The terrain consists of steep-sided hills, naturally, which is why there are stairways. On the south they overlook the flat-floored valley of Temescal Creek; on the west is Harwood or Claremont Creek, and on the east is the eroded swale along the Hayward fault, the approximate location of which I’ve marked with the big dashed line.
This time I’ll throw in the geology too, since the panhandle is faded out in my master Oakland geology map.
KJfm is Cretaceous-Jurassic (age) Franciscan melange; the red blobs are notable chert outcrops, and I assume the teeny blue one is serpentinite. The gold is alluvial fan material. The curving black dashed line is the inferred fault at the edge of the Piedmont block with the teeth on the upthrown side. OK!
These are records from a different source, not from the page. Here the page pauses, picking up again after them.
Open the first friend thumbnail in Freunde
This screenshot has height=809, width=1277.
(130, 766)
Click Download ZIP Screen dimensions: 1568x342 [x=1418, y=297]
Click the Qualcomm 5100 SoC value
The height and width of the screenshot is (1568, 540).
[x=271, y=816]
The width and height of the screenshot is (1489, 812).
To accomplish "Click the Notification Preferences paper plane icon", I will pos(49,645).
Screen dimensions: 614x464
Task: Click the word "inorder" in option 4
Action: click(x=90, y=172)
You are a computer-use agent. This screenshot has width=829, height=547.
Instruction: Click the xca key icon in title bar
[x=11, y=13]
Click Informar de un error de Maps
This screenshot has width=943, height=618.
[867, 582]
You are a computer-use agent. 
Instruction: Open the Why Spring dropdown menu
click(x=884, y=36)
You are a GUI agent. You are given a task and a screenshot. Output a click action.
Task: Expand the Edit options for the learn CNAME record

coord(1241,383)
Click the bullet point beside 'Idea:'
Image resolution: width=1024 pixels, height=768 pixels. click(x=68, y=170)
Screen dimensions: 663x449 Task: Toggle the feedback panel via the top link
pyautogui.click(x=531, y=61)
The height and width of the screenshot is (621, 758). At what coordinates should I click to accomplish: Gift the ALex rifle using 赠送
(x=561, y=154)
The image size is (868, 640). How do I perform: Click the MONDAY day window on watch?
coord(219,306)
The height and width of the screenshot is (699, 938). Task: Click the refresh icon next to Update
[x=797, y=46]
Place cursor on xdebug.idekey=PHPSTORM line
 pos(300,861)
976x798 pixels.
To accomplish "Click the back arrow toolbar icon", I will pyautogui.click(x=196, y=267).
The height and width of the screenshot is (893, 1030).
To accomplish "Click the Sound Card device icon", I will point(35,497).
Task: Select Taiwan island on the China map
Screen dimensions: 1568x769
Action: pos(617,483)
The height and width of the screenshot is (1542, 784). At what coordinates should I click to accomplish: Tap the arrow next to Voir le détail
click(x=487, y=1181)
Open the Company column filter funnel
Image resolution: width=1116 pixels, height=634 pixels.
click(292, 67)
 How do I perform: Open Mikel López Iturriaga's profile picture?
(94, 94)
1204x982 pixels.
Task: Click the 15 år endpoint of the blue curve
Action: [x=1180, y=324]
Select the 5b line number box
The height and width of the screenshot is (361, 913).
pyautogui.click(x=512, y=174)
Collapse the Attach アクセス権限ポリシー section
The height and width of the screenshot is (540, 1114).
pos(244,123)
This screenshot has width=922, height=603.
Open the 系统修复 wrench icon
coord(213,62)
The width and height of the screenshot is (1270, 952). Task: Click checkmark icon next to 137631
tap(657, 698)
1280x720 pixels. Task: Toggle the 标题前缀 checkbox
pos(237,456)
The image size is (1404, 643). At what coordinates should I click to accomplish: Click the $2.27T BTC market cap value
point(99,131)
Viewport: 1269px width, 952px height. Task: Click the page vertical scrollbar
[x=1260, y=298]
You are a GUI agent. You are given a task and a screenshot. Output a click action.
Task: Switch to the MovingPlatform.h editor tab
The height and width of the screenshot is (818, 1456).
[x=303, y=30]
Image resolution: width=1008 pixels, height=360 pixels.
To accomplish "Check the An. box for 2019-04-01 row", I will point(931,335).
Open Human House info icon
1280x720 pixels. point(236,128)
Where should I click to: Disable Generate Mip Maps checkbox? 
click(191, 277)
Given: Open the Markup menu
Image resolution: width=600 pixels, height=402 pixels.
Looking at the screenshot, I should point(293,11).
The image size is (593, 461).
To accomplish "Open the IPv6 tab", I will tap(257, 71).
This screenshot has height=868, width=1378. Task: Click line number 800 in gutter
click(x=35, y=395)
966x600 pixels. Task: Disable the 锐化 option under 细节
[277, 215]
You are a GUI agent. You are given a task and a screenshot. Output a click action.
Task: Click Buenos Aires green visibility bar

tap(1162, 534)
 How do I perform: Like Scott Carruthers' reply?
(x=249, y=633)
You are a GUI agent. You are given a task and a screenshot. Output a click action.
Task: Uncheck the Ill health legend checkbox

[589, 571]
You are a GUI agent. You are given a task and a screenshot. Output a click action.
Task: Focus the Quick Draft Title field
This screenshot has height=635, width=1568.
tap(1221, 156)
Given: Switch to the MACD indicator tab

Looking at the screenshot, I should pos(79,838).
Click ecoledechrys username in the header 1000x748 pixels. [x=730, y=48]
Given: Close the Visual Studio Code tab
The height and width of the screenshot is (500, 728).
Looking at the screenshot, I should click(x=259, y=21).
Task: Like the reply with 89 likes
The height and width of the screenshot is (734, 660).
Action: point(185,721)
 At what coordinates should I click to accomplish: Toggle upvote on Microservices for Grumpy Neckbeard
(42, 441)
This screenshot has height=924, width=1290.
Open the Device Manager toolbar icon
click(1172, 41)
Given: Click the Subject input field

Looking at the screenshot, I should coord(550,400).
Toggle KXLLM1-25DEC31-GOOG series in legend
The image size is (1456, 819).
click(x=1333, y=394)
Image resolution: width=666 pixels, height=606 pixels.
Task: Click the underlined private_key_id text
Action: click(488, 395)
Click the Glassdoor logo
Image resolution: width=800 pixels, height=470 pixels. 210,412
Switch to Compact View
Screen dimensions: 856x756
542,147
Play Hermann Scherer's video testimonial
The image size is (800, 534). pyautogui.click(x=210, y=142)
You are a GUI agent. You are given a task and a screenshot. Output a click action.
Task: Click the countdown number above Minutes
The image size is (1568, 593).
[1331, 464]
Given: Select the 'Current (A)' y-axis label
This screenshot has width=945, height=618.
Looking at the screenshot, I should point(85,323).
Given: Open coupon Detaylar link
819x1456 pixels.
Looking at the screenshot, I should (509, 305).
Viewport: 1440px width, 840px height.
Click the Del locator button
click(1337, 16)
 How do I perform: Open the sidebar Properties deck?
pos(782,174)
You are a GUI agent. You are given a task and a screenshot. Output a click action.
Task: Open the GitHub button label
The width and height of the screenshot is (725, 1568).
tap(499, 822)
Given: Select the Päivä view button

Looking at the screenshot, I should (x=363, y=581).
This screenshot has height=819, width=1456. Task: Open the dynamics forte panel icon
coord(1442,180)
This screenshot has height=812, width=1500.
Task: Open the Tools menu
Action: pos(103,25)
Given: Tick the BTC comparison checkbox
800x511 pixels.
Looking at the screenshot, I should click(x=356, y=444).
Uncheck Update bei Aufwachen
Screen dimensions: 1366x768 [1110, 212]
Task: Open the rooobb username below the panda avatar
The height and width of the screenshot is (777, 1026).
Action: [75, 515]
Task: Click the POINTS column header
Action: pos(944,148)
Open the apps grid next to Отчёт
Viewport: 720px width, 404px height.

The gates of The Uplands were designed by John Galen Howard of local chert. Berkeley’s architects at the turn of the last century were enamored of the local rocks.
Eucalyptus Road winds around the rim of a promontory, and down at its tip is a big chert knocker, the one on the map.
But the area is also full of landscaping and building stone. The basalt of this home may have come from the Sibley quarry, but there are other sources of stone like this too.
Some of the nondescript melange crops out at the foot of South Crossways/the head of Roslyn Court; take a look around when you’re there.
A more extensive exposure appears where you enter Roanoke Road. Melange is mostly sandstone or shale that vegetation tends to like, so you don’t see it much.
Now we go way up on the ridge, Berekeley’s counterpart to the highlands of uppermost Broadway Terrace. It’s much smaller, greener, and more exclusive, probably a lot like the Oakland neighborhood looked like before the fire. This structure, Fleming points out, is brick from the brickworks at Port Costa, including the decorative clinker bricks. I love this stuff.
Do look around, not just downward and outward but upward.
The walk leads off the ridge and down to Claremont/Harwood Creek, on its way from Claremont Canyon to join Temescal Creek under the freeway near the BART station.
It’s a privilege to have living water in a neighborhood. Last comes this baroque grotto/pool thing in a front yard that was assembled of serpentine chunks much like Elks Peak.
Remember, all this is in addition to some grand and gracious homes surrounded by luscious landscaping. Those are Fleming’s main focus; my thing about rocks and stuff is a mere ancillary obsession.